*AIM OF THE EXERCISE*
Can you write out only the data from the line with "Click the green success" to the line with "click(72, 91)", requests included, with every coordinate in the answers rescaled by 1.9 and rounded to a whole number, halves up? Numbers in the requests stay as they are.

---- RECORDS FOR THIS TASK

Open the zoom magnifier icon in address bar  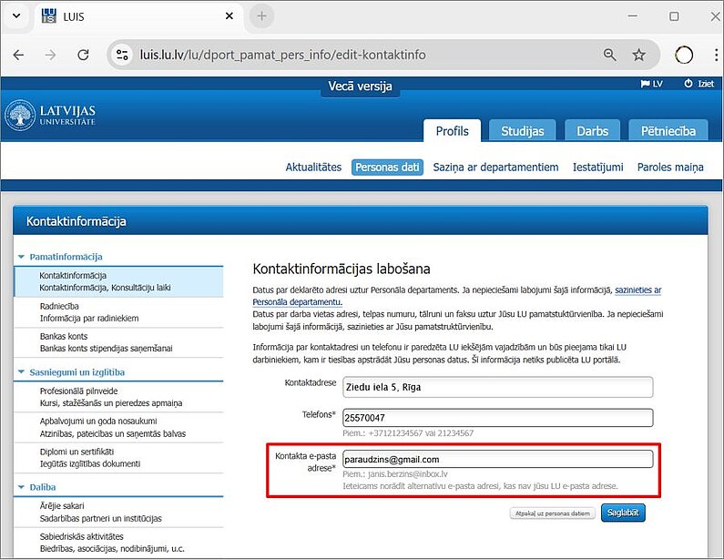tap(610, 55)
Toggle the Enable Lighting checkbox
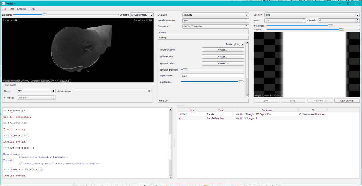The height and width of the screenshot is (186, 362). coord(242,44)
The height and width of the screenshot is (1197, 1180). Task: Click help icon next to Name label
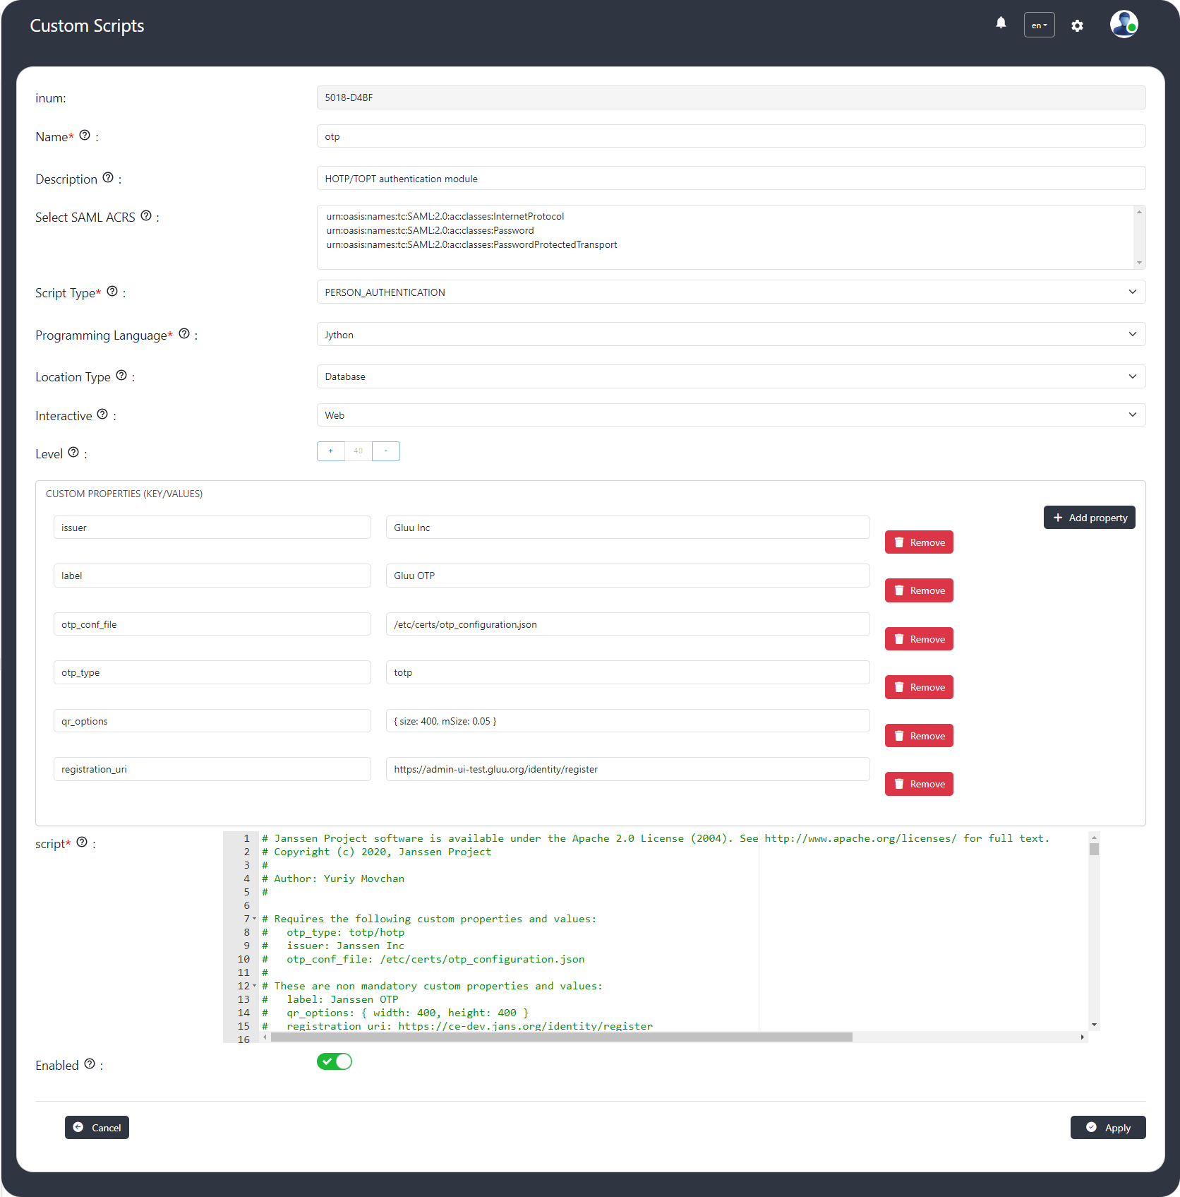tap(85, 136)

--------
---- RECORDS FOR THIS TASK

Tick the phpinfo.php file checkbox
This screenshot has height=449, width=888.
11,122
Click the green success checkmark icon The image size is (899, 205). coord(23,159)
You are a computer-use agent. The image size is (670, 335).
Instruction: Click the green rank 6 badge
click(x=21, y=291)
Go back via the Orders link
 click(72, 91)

--------

*TASK ANSWER*
Click the green success checkmark icon The image size is (899, 205). coord(44,302)
You are a computer-use agent. The image size is (670, 335).
Instruction: Click the green rank 6 badge
click(x=40, y=553)
Go back via the Orders link
 click(137, 173)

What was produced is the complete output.